My dad’s statement was in my head when, weeks later, I clicked submit on my early application to Barnard. It seems absurd, but his word made the choice easy. The idea of being in New York at a woman’s college spoke to me, but it was the idea that Barnard was “meant to be” that spoke to me the most. The idea of being destined, in a sense, to return to Morningside Heights, made me feel like I imagine Luther did when he thought about predestination—reassured. If I didn’t get in, or if I did and was unhappy, I would be blameless. If was blameless, I could not be burdened by regret. How could I hold myself accountable if I was “meant” to be there; it wasn’t up to me then, was it? I tried to reassure myself with this logic, but my heart pounded and my hands felt sweaty. I realized I hadn’t moved from the keyboard since I’d finished submitting. Stressed, I called my step-grandmother Barbara for advice. When I told her that my choice to go to Barnard was beyond me, she laughed:
“Every decision you make is a risk”, she said. “You don’t have to worry about regretting the outcome; you made the choice, so you control what you make of the outcome. You don’t have to regret it unless you want to. I’ve been trying to tell your dad this.”

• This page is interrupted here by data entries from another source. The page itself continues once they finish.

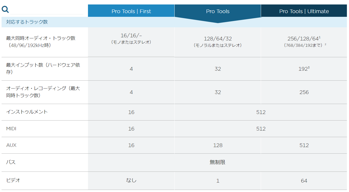Select the Pro Tools | First column header

click(131, 11)
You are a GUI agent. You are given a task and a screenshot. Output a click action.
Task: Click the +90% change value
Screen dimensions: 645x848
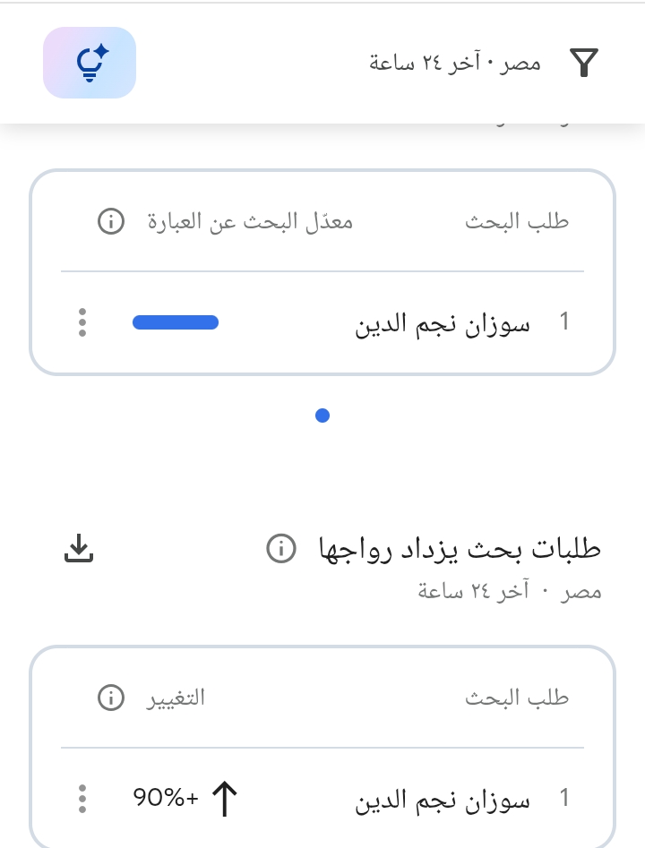click(x=166, y=798)
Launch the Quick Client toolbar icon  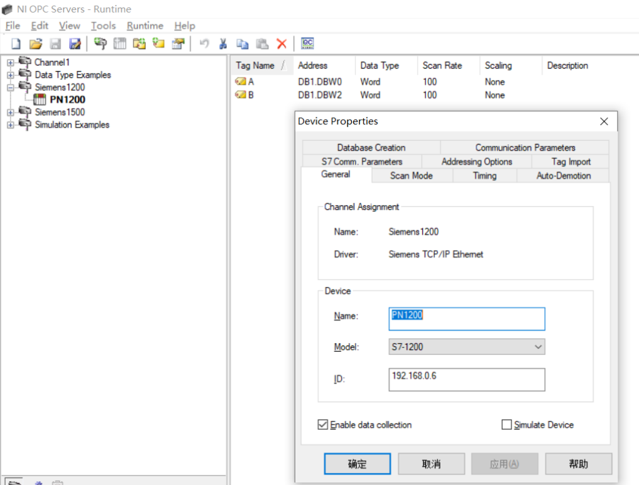[307, 43]
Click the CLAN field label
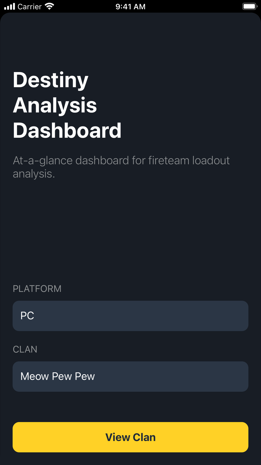This screenshot has width=261, height=465. 25,349
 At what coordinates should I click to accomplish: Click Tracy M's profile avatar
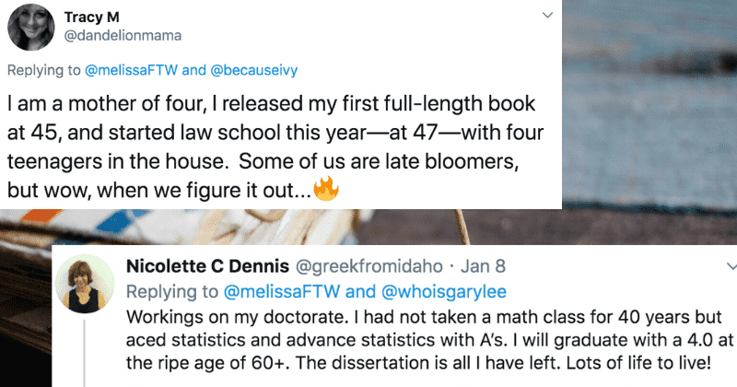pyautogui.click(x=29, y=28)
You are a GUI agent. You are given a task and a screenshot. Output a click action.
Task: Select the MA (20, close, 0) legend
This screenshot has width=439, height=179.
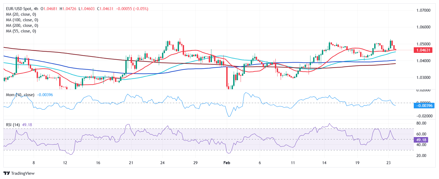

Months later, my mom drove me to SFO. I was lucky enough to be accepted to Barnard, and I was flying to New York to attend my Freshman orientation. I tried to assuage my nerves by reminding myself of what Barb said—whatever happens, it’s my choice if I regret it. In order to not feel regret, all I had decided to do was to own my decision. I choose to go to Barnard, I told myself. I listened to other peoples’ advice, but they are not responsible. This admission wasn’t nearly as frightening as I thought it would be. In fact, it felt strangely invigorating. I wasn’t sure what college would be like, or if I would be happy there. My move to school felt as chaotic and uncertain as The Gold Rush, so I decided adopt its only rule: don’t look back.
Desiderius, Erasmus, et al. Discourse on Free Will. Bloomsbury, 2013.